Framing someone with a medical condition as being “unwell” or in poor health is a mischaracterization. A combination of any of these conditions, or comorbidities, doesn’t guarantee a death sentence or poor quality of life. Even so, one’s health status doesn’t determine whether their death is significant. The indifference towards who has died from an infectious disease reveals the administration’s priorities because an ableist healthcare system ranks who deserves life. Thinking it’s “encouraging news” when the majority of lives lost come from a population that was largely ignored when rolling out information, policies, and services is the result of ableism in healthcare and politics.
The ranking of the value and worthiness of human life is known as necropolitics. “The closer you are to dominant power, the more your life is worth. In the United States, if you’re a straight, white, able-bodied, cisgender, wealthy, Christian man, this is great news for you. But the further away you are from those axes of privilege, the less your life is worth” (Teen Vogue). It explains why state and federal-level officials at the start of the pandemic were content to sacrifice the elderly and those with serious health risks for the sake of restarting the economy (Washington Post).
People of color with disabilities are disproportionately affected during the pandemic. Twenty-five percent of Black Americans have a disability, compared to 20% of white Americans (CDC), and make up 36% of Americans in poverty. Because of this, they have difficulty getting necessary health services and treatment (The Atlantic).
In June 2020, Michael Hickson, a Black man with quadriplegia, died of COVID-19 when doctors decided to terminate treatment because they doubted he would have a “quality of life” if he survived (National Disability Institute).
Hickson’s story aligns with that of other disabled and elderly people who were denied care because they were said to have a “low quality of life” or it would be a “waste of valuable PPE” to test them for COVID-19. Others were sent “home for palliative or comfort care” based on disabilities and not their medical condition (NPR).
In the U.S., 82.4% of physicians said that people with significant disabilities have worse quality of life than non-disabled people. Thirty-five percent said they knew little to nothing about their legal obligations to their patients under the American with Disabilities Act, and 68.4% felt they were at risk of ADA lawsuits (Health Affairs, Health Affairs).
Even getting information was exclusionary. In May 2021 the CDC and the Administration for Community Living created a first-of-its-kind national hotline to connect people with disabilities to information and services regarding vaccinations. The Disability Information and Access Line is meant to help those “overcome barriers to vaccination” wasn’t available until six months after the initial vaccine rollout (ACL).
And when it comes to vaccination, disabled people are more likely to report difficulties in getting vaccinated than those without a disability, despite endorsing vaccination at a higher rate (CDC).

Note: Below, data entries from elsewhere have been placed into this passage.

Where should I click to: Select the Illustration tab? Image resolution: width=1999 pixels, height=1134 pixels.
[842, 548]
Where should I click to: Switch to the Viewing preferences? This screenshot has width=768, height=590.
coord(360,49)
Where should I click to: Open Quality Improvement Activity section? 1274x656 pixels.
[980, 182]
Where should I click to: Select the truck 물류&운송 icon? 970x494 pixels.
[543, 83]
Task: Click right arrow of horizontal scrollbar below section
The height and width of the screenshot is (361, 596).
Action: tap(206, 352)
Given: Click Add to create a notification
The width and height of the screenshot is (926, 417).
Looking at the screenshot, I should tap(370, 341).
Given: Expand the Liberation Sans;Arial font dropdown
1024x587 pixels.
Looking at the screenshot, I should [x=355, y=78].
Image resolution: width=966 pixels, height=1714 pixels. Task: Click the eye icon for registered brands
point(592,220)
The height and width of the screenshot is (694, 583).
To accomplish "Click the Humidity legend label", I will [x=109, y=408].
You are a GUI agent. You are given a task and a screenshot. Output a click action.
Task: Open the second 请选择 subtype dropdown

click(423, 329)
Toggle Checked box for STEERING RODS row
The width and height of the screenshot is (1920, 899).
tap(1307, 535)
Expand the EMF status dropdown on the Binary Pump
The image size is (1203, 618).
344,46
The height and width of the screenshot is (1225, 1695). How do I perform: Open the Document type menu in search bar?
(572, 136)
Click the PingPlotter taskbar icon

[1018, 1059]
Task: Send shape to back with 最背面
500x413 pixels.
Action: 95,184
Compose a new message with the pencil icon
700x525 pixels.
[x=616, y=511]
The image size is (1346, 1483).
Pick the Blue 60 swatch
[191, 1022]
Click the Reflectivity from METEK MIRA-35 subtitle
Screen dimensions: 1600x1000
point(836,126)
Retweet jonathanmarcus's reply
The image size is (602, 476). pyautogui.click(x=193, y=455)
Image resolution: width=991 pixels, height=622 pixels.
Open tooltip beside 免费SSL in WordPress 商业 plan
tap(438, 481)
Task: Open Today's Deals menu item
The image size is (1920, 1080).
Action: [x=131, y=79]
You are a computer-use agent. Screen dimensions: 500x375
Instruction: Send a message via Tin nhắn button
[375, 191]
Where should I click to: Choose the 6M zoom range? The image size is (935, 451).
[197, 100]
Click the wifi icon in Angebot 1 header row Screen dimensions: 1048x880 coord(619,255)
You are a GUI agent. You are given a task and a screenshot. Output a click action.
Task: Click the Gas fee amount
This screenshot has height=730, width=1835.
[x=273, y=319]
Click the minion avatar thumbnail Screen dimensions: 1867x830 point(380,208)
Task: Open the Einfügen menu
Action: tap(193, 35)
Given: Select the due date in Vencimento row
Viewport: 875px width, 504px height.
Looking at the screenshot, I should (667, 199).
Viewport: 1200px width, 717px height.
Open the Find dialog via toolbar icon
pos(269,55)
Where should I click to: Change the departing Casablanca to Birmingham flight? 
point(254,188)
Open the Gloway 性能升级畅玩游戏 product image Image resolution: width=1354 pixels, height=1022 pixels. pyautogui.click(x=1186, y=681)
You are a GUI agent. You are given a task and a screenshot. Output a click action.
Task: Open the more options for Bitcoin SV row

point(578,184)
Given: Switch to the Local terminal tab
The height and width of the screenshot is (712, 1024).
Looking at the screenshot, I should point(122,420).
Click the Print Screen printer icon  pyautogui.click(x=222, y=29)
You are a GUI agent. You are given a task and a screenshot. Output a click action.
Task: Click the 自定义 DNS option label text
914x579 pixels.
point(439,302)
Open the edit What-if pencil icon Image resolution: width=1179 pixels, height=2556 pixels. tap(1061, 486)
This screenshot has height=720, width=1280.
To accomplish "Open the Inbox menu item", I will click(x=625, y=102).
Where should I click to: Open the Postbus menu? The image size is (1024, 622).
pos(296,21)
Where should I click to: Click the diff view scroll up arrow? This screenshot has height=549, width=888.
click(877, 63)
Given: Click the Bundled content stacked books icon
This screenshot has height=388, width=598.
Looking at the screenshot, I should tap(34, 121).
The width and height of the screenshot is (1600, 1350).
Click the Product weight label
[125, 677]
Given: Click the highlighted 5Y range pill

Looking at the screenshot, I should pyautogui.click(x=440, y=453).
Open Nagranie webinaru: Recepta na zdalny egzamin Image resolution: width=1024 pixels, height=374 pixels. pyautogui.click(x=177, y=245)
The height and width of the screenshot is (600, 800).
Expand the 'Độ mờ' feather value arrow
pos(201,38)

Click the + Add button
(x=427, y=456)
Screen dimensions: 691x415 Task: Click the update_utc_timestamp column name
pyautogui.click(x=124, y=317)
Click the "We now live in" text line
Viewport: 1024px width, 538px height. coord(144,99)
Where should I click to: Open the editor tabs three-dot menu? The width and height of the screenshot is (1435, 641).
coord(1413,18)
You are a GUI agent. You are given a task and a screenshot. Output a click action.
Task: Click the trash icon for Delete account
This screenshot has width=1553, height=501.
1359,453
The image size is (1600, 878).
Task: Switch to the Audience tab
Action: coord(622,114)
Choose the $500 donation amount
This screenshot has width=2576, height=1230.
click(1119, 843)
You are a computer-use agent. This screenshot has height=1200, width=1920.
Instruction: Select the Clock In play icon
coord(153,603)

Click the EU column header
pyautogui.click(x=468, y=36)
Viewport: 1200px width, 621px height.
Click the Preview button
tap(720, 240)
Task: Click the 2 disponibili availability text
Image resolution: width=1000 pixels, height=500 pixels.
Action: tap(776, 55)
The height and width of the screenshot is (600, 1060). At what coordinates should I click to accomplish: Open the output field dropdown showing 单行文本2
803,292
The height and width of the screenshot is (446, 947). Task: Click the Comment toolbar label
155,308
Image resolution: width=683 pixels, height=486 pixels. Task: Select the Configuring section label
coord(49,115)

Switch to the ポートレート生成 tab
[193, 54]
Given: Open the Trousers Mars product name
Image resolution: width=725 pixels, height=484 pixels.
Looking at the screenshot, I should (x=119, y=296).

Being “encouraged” by the deaths of those considered to be “unwell” after excluding them from the COVID-19 strategy is violent. It illustrates why CDC Director Walensky’s comment was not an error but rather verbal confirmation that chronically ill and disabled people are just collateral damage in a healthcare system that was designed to ignore them.
KEY TAKEAWAYS
• Preventing chronically ill and disabled people from care because of an assumption that they have a “low quality of life” is one way ableism in healthcare presents itself.
• Having multiple medical conditions or a disability doesn’t determine one’s health status.
• A majority of U.S. adults have a chronic disease or medical condition that increases their risk of severe COVID-19.